» **INSTRUCTION**: Reproduce all of the entries below with "three-dot menu" replaced by "kebab menu", leaving everything else unchanged and omitting the pictures.

— START OF MATERIAL FOR THE TASK —

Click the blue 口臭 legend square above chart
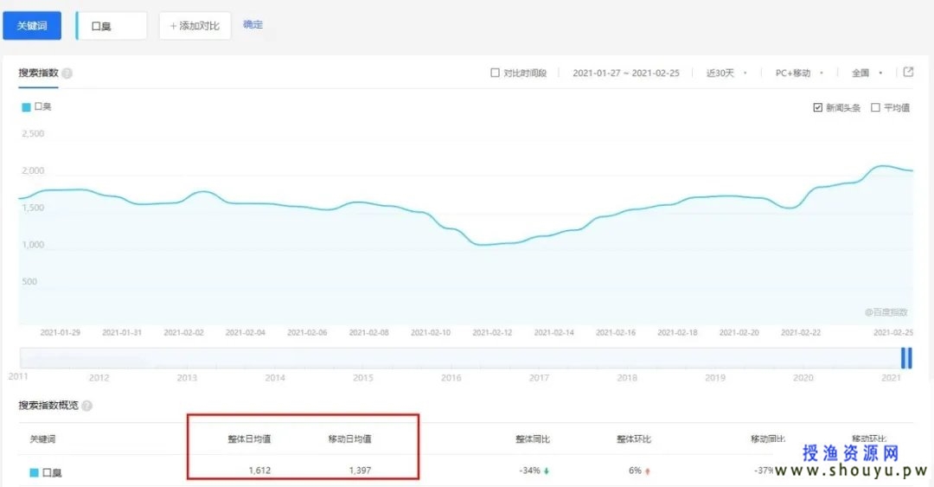(26, 107)
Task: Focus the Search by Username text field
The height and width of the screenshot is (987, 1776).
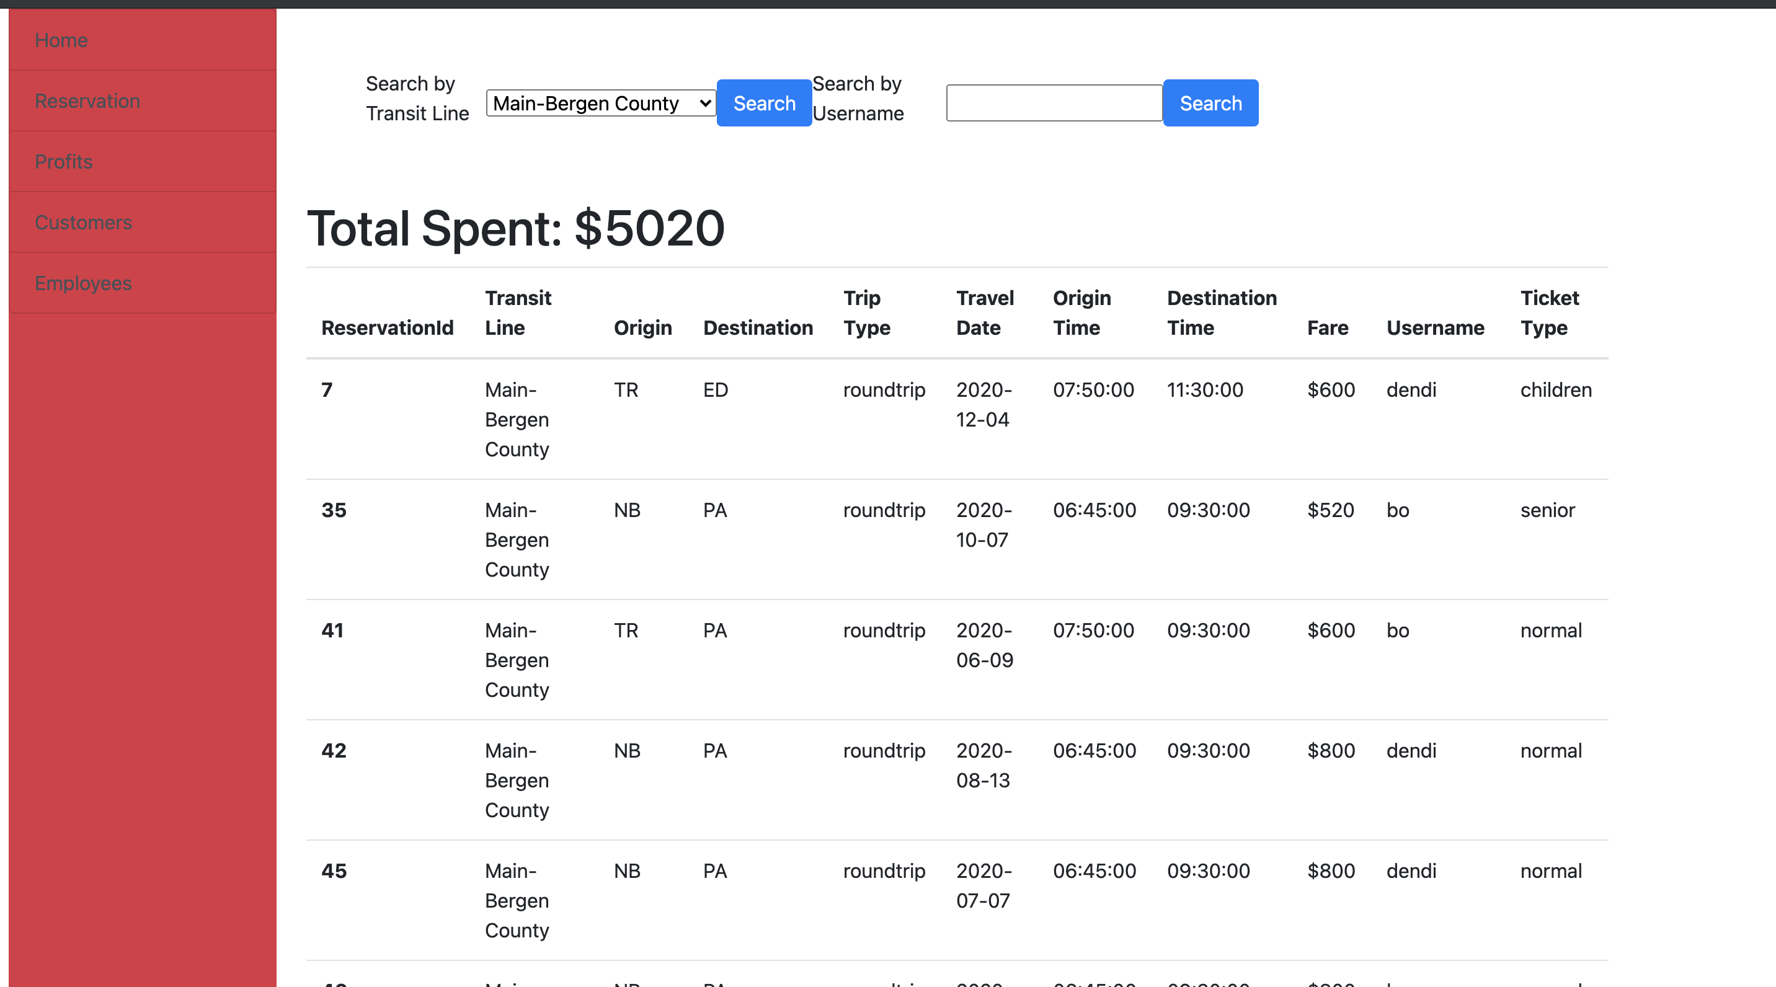Action: click(x=1054, y=103)
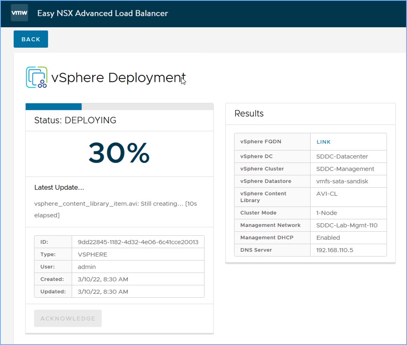
Task: Click the admin user value
Action: pos(86,267)
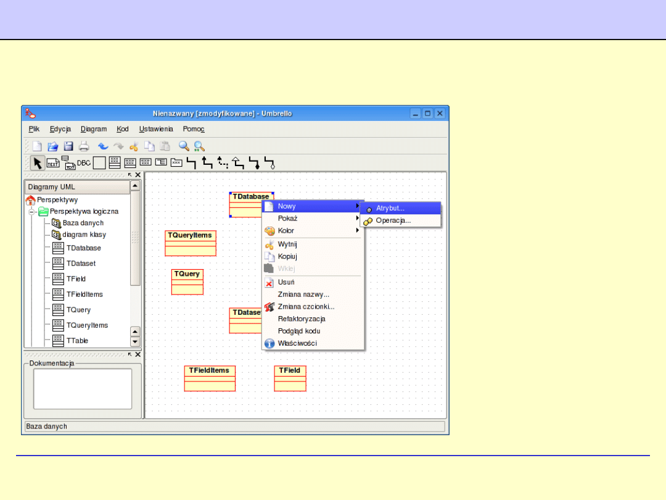This screenshot has height=500, width=666.
Task: Click the magnifier zoom icon
Action: [x=184, y=146]
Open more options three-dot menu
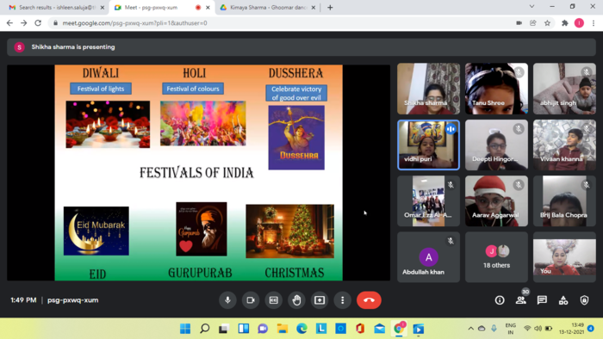 point(342,299)
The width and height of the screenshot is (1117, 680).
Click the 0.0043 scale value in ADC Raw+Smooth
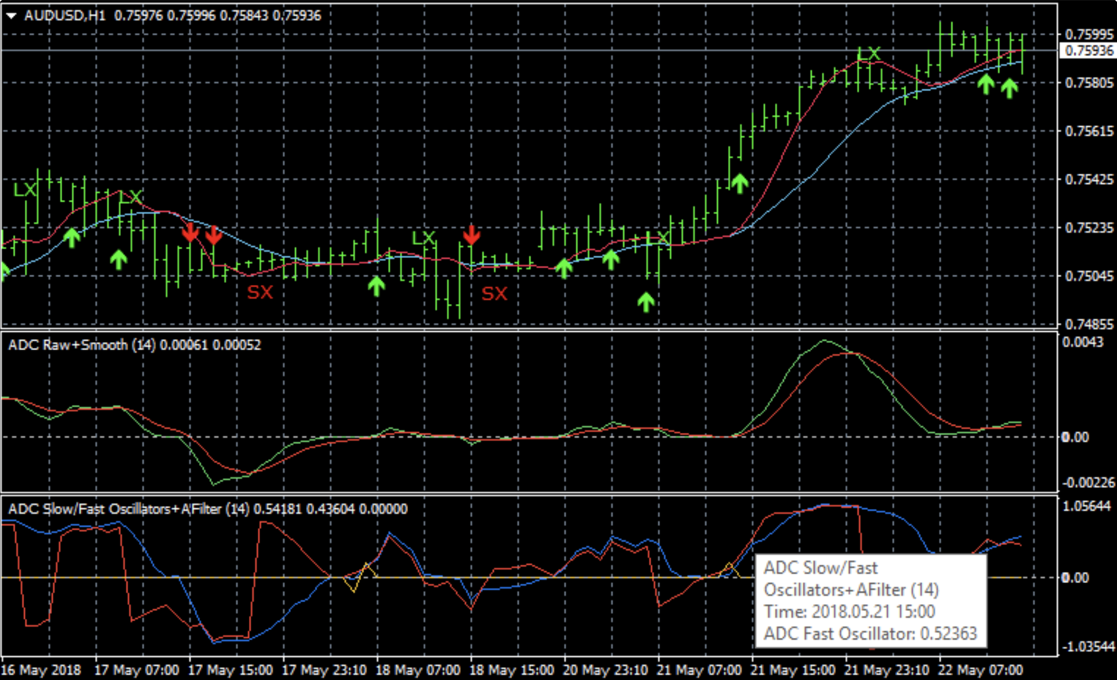click(x=1082, y=343)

— END OF MATERIAL FOR THE TASK —

» **REPLY TO THE TASK**:
Click the blue 口臭 legend square above chart
(26, 107)
Task: Focus the Search by Username text field
The height and width of the screenshot is (987, 1776).
Action: click(x=1054, y=103)
Task: Click the admin user value
Action: pos(86,267)
This screenshot has height=500, width=666.
Task: Click the magnifier zoom icon
Action: [x=184, y=146]
Open more options kebab menu
 point(342,299)
The width and height of the screenshot is (1117, 680).
Click the 0.0043 scale value in ADC Raw+Smooth
click(x=1082, y=343)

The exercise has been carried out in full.